Pearls Before Swine by Stephan Pastis for August 21, 2014
Transcript:
Rat, the Medical Doctor Fred: I'm sorry, doc, but I'm just not comfortable with your pharmaceutical rep. He seems like too much of a slick marketer. Rat: I disagree try a vial of his cholesterol pills. Fred: But why should I? Rat: Because hidden inside five bottles are golden tickets to Pilly Wonka's pharmaceutical factory! Fred: I'm going home now. Man: But we are the dreams of dreams! Rat: I want to go! I want to go!
Sherlock Watson about 10 years ago
One dose, and you’re in a world of pure imagination!
Templo S.U.D. about 10 years ago
Again, from the funny farm to the funny pharmacy.
Bilan about 10 years ago
Is this much of a stretch from current reality, where people want the drug just because they saw it on tv?
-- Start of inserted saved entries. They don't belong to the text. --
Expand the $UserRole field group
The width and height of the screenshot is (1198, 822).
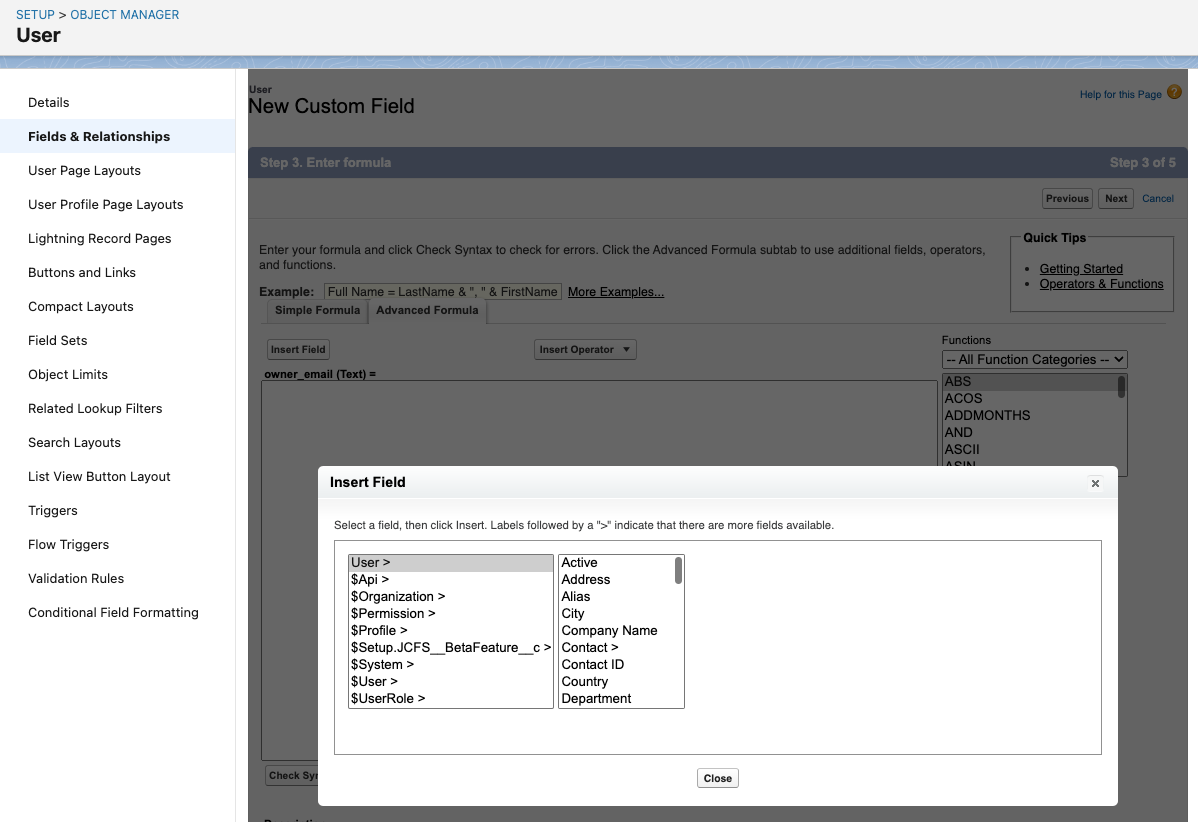click(388, 698)
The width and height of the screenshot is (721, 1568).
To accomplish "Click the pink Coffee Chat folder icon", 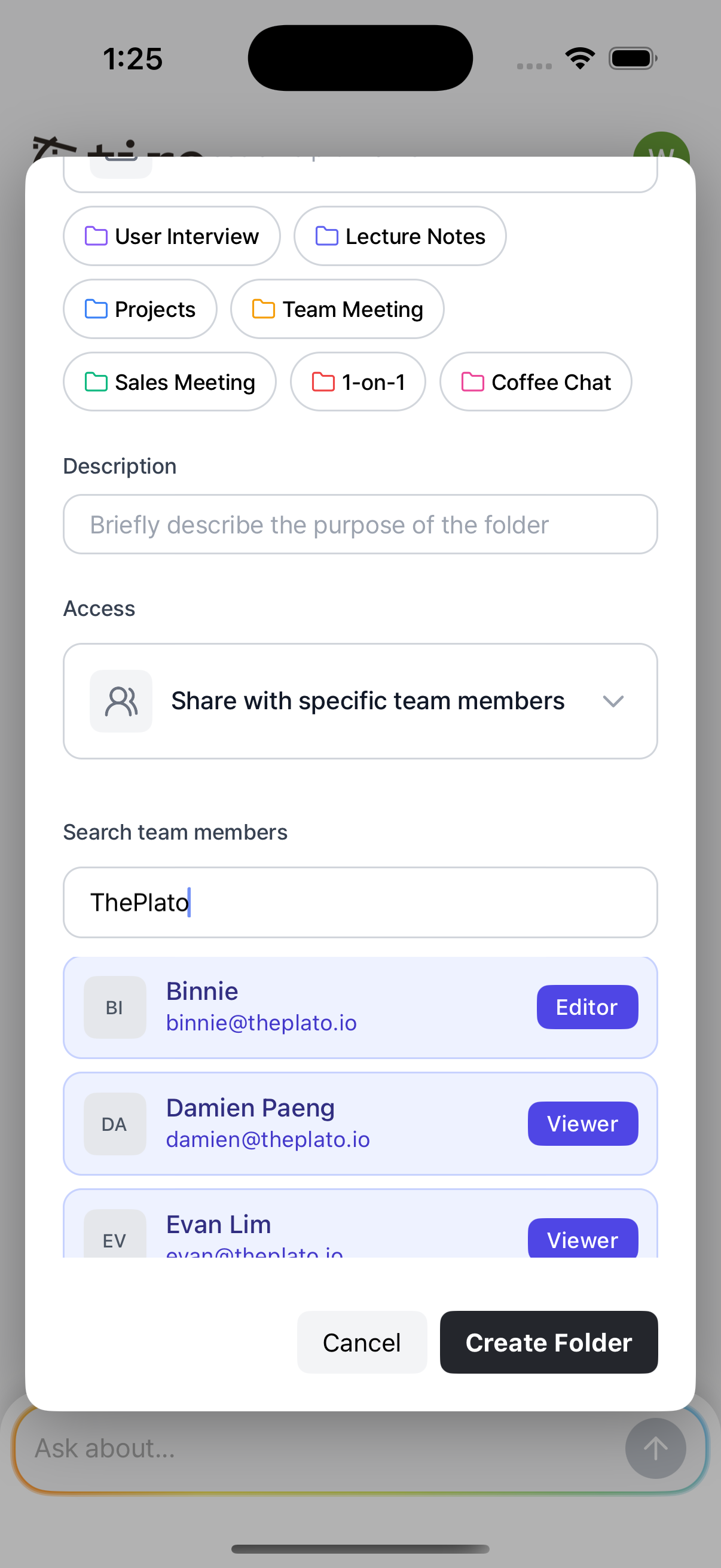I will coord(473,382).
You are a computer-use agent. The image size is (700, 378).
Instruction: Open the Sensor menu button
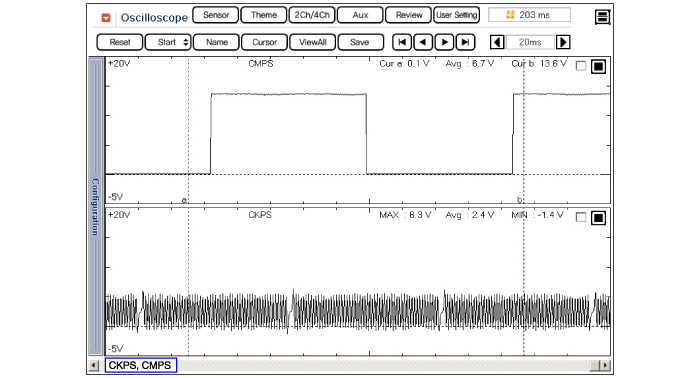coord(216,15)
juicebruce about 10 years ago
One of the songs from “Easy Rider” comes to mind, “The Pusher”
deepstblu about 10 years ago
Ask your doctor if Pastisium is right for you. If he says no, ask Rat.
TheWildSow about 10 years ago
He was sitting down in panel 2!
Sisyphos about 10 years ago
Let Rat go to Pilly Wonka’s wonder-happy pill factory and be swallowed up in a never-ending trip! All the Freds, Bobs, and Timmys of the cartoon world would be better off for it.
turkeythegreat about 10 years ago
I have a great idea, send rat into retirement and give the characters that are funnier more space. The crocs would make excellent replacements for rat. Perhaps you could start a new strip featuring the crocs and I could then read it and skip Pearls.
Cameron1988 Premium Member about 10 years ago
That’s so unlike Rat, in the last panel
hariseldon59 about 10 years ago
If Rat’s not careful, he’ll get kicked in the “oompa loopas”.
Rwill about 10 years ago
Looking back on the 1971 Willy Wonka movie, this seems to tie in very well.
KEA about 10 years ago
these “slide-in” ads are driving me crazy. Can’t even read the enlarged comics ’cuz the right end gets pushed off the page.
KEA about 10 years ago
‘Pilly Wonka’? INSPIRED Pastis. I’m going to use this for Big Pharma from now on. (hope he doesn’t mind)
RACerri32 about 10 years ago
Curioser & Curioser!Funnier than hell, but I gotta go with Bob here!
Constantinepaleologos about 10 years ago
Suddenly the boat scene all makes sense!
Malcolm Hall about 10 years ago
As a pharmaceutical marketer I am profoundly upset by the crass way Pastis is mocking my noble profession.
susan.e.a.c about 10 years ago
Ah, yes, pills instead of treatment and cures that work. People used to think car manufacturers built in obsolescence to make money, but big Pharma knows pills and more pills is the way to make billions. After all, I’m sure every pharma co. has wondered how much they can charge for placebos.
Sherlock Watson about 10 years ago
Background music for today and yesterday: “Jeremiah Peabody’s Polyunsaturated Quick-Dissolving Fast-Acting Pleasant Tasting Green and Purple Pills” by Ray Stevens.:Happy Googling!
jnnydnti about 10 years ago
Please tell me we can go to Pilly Wonka’s Pharmaceutical Phactory, Pastis!
Number Three about 10 years ago
Amazing!
xxx
claire de la lune. about 10 years ago
Pilly Wonka?GENIUS!!!!
comicsnerd74 over 9 years ago
Oooh! Ooooh!Can we drink from the barrel of Pin-X?(Google it. Pin-X is the most revolting substance on earth.)
alantain over 1 year ago
We had a doctor who prescribed pills for everything. He was known as Dr. Pillpusher. By the whole town!